Sonbahar’la ilgili aklıma ilk gelen şarkı sözleri ve en çok sevdiğim şarkı ise “Her Sonbahar Gelişinde”dir. “Sarı sarı yapraklarla” Ankara’ya üniversiteye gidene kadar tanışmamıştım ama 5 yıl Bahçeli’nin ara sokaklarında çıtır çıtır yapraklara basarak, ellerim ceplerimde, boğazımda atkım, soğuk havada yürümek belki de en çok özlediklerim arasındadır. Sonbahar “aşkım” belki de o zamanlardan kalmadır; 7. Cadde’nin canlılığının ardından hemen dingin bir sarıya dalardım ara sokaklarda, ve bazen yolu uzatırdım o atmosferde biraz daha kalabilmek için, karnım zil çalsa da... Ekim ve Kasım ayları özellikle bir farklıdır bu mevsimi dolu dolu yaşayan yerlerde, sevdiğiniz bir müzik parçası gibidir, biteceğini bildiğiniz ama bitmesini istemediğiniz...
Nedense sonbahar ve kış; çok favori mevsimler arasında yer almaz çoğu kişi için, ama ben çok sevmişimdir sonbaharı. Üç mevsimi ve bağlantılı olarak farklı duyguları da hissedebileceğiniz bir zaman dilimidir,  maalesef Kıbrıs’ta çok kısa sürmesine rağmen.

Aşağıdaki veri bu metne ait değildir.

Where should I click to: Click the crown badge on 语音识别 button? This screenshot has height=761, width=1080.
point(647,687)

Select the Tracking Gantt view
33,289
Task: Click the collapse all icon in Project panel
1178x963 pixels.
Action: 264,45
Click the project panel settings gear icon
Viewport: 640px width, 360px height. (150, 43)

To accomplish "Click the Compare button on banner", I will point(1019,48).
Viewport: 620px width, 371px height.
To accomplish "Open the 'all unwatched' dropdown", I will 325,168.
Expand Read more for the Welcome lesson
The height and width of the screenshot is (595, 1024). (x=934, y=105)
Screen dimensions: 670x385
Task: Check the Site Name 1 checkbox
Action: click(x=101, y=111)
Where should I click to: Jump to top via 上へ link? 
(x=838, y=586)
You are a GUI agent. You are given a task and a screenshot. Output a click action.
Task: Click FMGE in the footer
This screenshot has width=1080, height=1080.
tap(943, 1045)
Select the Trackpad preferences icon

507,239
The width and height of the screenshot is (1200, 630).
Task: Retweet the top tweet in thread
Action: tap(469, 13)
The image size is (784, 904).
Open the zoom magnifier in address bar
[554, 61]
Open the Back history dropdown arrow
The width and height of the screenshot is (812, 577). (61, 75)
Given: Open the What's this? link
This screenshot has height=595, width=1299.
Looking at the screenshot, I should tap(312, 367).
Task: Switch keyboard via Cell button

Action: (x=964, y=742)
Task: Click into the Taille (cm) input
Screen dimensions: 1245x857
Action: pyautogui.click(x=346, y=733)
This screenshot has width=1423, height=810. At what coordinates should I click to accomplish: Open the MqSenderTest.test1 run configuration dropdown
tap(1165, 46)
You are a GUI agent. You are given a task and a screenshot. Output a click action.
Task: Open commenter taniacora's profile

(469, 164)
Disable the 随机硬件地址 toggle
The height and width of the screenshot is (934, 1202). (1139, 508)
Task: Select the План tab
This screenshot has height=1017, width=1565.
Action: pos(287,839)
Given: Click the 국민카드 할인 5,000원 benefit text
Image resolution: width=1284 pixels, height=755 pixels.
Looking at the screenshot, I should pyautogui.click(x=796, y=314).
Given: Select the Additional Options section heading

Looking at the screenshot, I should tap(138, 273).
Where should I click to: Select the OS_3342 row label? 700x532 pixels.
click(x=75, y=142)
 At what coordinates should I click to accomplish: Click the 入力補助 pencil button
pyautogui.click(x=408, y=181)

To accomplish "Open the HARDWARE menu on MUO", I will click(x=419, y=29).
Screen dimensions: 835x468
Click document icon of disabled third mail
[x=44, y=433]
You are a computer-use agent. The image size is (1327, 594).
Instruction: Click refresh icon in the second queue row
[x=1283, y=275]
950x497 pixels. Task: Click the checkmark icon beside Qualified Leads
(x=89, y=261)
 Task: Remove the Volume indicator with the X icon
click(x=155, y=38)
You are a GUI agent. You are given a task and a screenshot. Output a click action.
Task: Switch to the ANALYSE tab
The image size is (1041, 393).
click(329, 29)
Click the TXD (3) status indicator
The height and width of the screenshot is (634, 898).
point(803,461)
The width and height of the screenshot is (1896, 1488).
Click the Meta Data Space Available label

Sonbahar, ilkbahar gibidir mesela; aşık olabilirsiniz. Mevsim size o “sarı” ve “nostaljik” havada sunabilir aşkı... Ya da yaz gibi hissedebilirsiniz güneşi, arkadaşlarınızla denizin “mavisinde” huzuru bulabilir  ve soğuk bir bira içebilirsiniz denize nazır, hoş bir sohbet eşliğinde... Kış da yaşanır bu mevsimde, ayaklarınız üşürken ve kıvrılırken elinizde kahveniz kanepeye, izlersiniz “gri” bulutları ve yağmuru, ve suya aç toprağın iştahını.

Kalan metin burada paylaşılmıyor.